= Gyrokinetic ElectroMagnetic =

Gyrokinetic plasma turbulence simulation

Gyrokinetic ElectroMagnetic (GEM) is a gyrokinetic plasma turbulence simulation that uses the $\delta f$ particle-in-cell method. It is used to study waves, instabilities and nonlinear behavior of tokamak fusion plasmas. Information about GEM can be found at the GEM web page.

There are two versions of GEM, one is a flux-tube version and the other one is a global general geometry
version. Both versions of GEM use a field-aligned coordinate system. Ions are treated kinetically, but averaged over their gyro-orbits and electrons are treated as drift-kinetic.

== The modeling of the tokamak plasmas==
GEM solves the electromagnetic gyrokinetic equations which are the appropriate equations for well magnetized plasmas.

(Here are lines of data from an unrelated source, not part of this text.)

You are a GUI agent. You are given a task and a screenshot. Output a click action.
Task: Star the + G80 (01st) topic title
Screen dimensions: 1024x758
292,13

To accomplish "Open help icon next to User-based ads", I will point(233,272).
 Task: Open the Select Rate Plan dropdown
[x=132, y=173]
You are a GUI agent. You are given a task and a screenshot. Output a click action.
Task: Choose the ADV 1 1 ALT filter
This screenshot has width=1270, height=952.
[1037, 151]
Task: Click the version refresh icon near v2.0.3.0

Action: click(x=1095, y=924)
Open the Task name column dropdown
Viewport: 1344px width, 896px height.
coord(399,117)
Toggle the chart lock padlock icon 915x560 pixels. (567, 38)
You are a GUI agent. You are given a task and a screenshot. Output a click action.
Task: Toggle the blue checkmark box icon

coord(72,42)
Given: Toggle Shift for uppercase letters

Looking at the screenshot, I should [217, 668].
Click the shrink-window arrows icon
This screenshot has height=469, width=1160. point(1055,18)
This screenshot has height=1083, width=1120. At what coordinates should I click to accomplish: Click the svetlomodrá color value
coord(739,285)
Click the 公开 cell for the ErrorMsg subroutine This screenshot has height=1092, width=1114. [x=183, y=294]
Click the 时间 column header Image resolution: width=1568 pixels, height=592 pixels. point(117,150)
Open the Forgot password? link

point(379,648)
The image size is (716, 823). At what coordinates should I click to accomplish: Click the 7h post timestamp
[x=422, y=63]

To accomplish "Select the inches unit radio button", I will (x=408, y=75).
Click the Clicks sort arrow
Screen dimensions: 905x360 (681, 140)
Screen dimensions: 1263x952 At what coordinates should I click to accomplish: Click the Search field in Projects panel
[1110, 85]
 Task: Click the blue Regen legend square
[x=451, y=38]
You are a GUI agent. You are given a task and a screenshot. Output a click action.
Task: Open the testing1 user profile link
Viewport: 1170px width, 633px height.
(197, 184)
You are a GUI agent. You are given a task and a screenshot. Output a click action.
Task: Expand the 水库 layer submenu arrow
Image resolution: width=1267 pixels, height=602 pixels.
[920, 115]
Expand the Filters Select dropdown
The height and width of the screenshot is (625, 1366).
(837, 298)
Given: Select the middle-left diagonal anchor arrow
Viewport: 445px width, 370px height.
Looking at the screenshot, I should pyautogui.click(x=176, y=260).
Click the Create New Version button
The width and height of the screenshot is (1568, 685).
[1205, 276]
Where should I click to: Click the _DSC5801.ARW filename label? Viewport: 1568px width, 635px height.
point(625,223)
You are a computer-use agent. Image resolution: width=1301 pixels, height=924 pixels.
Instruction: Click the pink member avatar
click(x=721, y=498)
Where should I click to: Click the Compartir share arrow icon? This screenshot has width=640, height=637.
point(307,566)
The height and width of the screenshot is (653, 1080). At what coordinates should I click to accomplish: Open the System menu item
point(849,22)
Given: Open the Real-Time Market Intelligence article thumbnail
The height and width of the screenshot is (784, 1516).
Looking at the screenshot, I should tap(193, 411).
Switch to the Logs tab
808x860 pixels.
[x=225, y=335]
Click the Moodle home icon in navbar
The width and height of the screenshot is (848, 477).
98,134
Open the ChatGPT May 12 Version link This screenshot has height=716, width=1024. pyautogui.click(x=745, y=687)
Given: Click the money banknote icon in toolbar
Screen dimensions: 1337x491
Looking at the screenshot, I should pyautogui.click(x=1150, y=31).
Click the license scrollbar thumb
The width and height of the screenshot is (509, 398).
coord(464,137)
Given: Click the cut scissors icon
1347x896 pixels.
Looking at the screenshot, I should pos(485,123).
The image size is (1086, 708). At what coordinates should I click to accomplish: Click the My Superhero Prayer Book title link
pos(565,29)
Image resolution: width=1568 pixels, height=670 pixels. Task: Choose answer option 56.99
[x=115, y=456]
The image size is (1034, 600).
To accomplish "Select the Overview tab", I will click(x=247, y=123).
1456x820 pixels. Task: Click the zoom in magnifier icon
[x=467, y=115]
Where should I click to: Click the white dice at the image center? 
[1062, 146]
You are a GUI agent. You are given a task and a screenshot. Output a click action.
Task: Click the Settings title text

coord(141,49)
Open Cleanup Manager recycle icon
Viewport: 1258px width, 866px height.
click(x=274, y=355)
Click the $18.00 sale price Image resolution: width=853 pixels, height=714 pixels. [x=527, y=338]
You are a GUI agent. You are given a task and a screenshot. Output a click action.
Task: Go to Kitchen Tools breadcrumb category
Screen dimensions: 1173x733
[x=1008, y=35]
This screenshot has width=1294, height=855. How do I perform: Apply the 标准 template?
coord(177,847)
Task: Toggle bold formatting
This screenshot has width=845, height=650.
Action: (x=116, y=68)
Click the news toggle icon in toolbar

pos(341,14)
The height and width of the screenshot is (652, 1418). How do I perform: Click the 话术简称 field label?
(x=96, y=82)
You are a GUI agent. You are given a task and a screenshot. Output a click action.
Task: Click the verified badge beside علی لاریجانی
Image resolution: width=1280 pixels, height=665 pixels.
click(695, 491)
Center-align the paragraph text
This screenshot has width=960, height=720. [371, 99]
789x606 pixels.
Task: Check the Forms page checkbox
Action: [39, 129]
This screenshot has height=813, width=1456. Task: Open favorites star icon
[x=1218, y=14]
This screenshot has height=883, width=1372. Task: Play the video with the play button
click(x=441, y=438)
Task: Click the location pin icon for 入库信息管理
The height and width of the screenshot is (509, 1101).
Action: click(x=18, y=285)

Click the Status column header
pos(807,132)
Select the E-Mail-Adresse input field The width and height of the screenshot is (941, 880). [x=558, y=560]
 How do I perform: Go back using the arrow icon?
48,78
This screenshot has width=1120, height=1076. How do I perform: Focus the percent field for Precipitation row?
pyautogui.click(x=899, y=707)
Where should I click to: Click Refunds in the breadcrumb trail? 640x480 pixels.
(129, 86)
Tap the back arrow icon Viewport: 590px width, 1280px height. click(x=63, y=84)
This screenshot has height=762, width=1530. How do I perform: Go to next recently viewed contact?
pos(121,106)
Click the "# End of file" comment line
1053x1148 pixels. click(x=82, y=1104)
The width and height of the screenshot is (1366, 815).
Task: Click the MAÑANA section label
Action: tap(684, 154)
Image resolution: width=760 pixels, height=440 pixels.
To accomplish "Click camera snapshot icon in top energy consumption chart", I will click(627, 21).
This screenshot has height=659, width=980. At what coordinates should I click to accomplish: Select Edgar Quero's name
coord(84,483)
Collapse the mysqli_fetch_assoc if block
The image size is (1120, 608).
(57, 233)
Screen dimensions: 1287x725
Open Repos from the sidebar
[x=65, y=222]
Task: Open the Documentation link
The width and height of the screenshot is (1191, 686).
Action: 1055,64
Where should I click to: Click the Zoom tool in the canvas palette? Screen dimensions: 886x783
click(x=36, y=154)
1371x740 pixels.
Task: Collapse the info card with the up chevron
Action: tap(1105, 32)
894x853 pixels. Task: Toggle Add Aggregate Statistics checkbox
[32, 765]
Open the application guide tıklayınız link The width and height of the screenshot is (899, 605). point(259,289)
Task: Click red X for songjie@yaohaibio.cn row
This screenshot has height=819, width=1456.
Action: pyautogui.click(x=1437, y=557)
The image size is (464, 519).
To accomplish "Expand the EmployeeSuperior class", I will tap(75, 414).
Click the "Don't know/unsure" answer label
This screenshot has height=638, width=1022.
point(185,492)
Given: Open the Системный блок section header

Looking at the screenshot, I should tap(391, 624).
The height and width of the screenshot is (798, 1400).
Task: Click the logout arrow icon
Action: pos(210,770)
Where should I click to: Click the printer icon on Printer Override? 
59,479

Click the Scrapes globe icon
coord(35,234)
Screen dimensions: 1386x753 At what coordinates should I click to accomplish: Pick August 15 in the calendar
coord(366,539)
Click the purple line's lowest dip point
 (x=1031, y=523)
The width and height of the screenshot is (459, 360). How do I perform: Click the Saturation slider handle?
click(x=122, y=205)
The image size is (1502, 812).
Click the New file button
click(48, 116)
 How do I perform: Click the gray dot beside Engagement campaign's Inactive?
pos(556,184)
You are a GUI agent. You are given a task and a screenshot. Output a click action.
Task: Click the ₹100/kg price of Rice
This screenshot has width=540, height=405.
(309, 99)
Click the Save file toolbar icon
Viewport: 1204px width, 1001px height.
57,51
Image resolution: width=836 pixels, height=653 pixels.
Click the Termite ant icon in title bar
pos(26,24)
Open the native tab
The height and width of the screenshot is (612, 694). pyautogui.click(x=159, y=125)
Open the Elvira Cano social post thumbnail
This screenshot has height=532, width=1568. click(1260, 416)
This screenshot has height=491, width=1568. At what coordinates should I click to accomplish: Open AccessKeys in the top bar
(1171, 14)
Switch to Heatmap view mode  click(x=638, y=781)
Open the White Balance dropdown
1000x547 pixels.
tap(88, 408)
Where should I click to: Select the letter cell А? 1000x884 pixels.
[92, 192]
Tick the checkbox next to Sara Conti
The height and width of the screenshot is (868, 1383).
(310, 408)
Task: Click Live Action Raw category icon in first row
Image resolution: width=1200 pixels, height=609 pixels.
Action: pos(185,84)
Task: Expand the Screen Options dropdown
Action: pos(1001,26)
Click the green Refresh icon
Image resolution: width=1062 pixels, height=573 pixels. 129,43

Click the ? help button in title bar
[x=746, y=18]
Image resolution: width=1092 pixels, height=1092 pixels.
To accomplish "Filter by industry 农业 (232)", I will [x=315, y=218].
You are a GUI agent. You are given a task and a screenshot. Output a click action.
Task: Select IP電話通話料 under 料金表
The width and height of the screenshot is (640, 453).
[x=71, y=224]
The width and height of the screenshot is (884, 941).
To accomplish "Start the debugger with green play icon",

The plasma is treated statistically as a kinetic distribution function. The distribution function depends on the three-dimensional position, the energy and magnetic moment. The time evolution of the distribution function is described by gyrokinetic theory which simply averages the Vlasov-Maxwell system of equations over the fast gyromotion associated with particles exhibiting cyclotron motion about the magnetic field lines. This eliminates fast time scales associated with the gyromotion and reduces the dimensionality of the problem from six down to five.

== Algorithm to solve the equations==
GEM uses the delta-f particle-in-cell (PIC) plasma simulation method. An expansion about an adiabatic response is made for electrons to overcome the limit of small time step, which is caused by the fast motion of electrons. GEM uses a novel electromagnetic algorithm allowing direct numerical simulation of the electromagnetic problem at high plasma pressures. GEM uses a two-dimensional domain decomposition (see domain decomposition method) of the grid and particles to obtain good performance on massively parallel computers. A Monte Carlo method is used to model small angle Coulomb collisions.

== Applications==
GEM is used to study nonlinear physics associated with tokamak plasma turbulence and transport. Tokamak turbulence driven by ion-temperature-gradient modes, electron-temperature gradient modes, trapped electron modes and micro-tearing modes has been investigated using GEM. It is also being used to look at energetic particle driven magnetohydrodynamic (see magnetohydrodynamics) eigenmodes.